I think DD's statement :
"Punishment will always be the best deterrence for the majority, there will be a much smaller group that don't respond. That is why the majority of us don't go around robbing banks to make ourselves richer, but some do."
- reveals more about DD's thinking than he realises. It is simply another way of saying that most of us would commit whatever crime of our fancy if we could get away with it. One might conclude that he is assuming most people follow his thinking. I doubt he is right.
We could have a mature discussion on the subject in hand - or we could have a personal slanging match on misperceived concepts about each other. Please do not continue to choose the latter!
The statistics you refer to are for criminals which are mostly the "smaller group that don't respond" that I referred to.

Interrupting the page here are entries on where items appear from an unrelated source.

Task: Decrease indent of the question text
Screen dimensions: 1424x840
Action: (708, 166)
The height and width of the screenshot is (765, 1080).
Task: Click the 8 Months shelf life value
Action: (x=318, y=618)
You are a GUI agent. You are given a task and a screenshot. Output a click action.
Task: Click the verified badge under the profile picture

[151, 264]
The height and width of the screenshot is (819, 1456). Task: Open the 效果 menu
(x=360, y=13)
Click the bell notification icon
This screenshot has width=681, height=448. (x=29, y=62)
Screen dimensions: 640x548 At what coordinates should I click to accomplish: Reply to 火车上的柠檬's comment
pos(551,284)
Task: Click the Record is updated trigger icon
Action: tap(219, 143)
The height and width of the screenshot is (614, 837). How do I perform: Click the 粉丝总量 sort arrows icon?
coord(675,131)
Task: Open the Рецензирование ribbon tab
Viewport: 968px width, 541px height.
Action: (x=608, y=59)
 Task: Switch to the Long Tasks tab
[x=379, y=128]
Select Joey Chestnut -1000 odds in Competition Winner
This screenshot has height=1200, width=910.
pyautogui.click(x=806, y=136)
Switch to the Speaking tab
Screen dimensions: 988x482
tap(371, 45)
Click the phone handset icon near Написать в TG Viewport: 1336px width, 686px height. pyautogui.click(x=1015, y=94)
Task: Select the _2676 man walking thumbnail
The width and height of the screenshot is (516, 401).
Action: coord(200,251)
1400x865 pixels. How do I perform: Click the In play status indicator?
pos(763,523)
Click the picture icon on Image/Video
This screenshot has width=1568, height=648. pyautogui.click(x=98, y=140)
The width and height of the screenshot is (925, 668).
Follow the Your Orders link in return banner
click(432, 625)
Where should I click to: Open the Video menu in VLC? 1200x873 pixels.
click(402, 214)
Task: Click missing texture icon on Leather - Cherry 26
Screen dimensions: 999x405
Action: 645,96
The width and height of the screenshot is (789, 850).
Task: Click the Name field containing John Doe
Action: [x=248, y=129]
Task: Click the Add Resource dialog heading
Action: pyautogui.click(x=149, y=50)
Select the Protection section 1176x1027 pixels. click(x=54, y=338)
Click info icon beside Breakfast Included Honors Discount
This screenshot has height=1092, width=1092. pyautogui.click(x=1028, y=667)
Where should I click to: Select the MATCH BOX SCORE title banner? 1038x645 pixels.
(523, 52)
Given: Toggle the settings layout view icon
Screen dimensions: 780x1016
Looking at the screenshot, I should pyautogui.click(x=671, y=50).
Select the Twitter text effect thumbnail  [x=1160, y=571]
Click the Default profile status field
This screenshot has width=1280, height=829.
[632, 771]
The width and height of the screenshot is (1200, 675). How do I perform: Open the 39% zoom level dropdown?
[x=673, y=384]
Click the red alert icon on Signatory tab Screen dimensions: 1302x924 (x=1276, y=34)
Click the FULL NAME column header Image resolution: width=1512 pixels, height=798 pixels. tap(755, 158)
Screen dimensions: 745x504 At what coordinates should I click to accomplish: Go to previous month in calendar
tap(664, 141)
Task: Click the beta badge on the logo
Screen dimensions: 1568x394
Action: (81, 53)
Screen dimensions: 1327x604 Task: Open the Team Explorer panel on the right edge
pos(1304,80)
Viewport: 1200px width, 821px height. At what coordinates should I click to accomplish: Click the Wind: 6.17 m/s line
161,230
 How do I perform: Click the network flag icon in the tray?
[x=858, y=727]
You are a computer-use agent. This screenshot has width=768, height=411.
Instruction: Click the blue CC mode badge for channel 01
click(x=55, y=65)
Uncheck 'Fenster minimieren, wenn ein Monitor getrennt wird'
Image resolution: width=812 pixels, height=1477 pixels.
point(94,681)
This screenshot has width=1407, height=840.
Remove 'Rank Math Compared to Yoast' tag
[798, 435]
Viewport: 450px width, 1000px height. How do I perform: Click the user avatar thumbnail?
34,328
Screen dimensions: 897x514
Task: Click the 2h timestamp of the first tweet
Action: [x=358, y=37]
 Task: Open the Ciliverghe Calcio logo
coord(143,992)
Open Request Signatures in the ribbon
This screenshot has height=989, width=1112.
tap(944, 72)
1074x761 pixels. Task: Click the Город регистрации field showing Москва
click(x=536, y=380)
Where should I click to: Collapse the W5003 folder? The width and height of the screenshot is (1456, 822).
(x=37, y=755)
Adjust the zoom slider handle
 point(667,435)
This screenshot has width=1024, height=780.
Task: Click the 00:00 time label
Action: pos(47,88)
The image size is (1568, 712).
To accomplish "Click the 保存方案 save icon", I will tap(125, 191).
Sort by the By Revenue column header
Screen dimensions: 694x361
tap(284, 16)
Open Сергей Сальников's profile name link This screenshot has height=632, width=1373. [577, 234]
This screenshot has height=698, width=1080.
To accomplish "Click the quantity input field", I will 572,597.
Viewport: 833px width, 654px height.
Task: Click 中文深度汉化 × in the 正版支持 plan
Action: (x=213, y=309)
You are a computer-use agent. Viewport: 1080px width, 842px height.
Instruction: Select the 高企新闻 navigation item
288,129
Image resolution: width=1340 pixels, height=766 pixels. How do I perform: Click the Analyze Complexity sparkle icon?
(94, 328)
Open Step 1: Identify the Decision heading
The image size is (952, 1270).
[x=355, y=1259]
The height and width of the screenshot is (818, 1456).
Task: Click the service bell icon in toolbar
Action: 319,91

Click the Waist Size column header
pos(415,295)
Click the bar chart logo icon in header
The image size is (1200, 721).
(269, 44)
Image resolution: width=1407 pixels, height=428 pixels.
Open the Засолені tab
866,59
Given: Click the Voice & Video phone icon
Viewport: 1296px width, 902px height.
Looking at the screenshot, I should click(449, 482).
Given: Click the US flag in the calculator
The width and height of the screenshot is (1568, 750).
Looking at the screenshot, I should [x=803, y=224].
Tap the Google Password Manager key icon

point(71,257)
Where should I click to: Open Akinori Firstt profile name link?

They are not meaningful with the majority of the population who are not criminals.
There may be the odd saint that has
never been put off by the threat of getting caught and being punished but I don't think the majority of people fit into that category.
I also did not say that the threat of punishment was the
only reason that the majority do not commit crime.
The CSEW report uses reported crime and discovered crime, it does not include crime out of those categories. It does not cover all incidents reported to the police nor the majority of incidents that are not reported to the police whose numbers are escalating at an alarming rate.
From the statistics:- The crimes that are mostly likely to be recorded as reported have not dropped by 50%, the crimes least likely to be recorded as reported are dropping rapidly. There seems to be a correlation?
I cannot remember the last time I reported a crime where the police have not put me under considerable pressure to withdraw my statement. They are playing to the statistics, this is not entirely their fault because statistics have been forced upon them as a priority and so their focus is not where it should be.
If the "new" approach to punishment was working, you would especially expect to see a corresponding drop in re-offending statistics, unfortunately that is not the case, re-offending statistics only have a very small fluctuation and no significant trend in decreasing.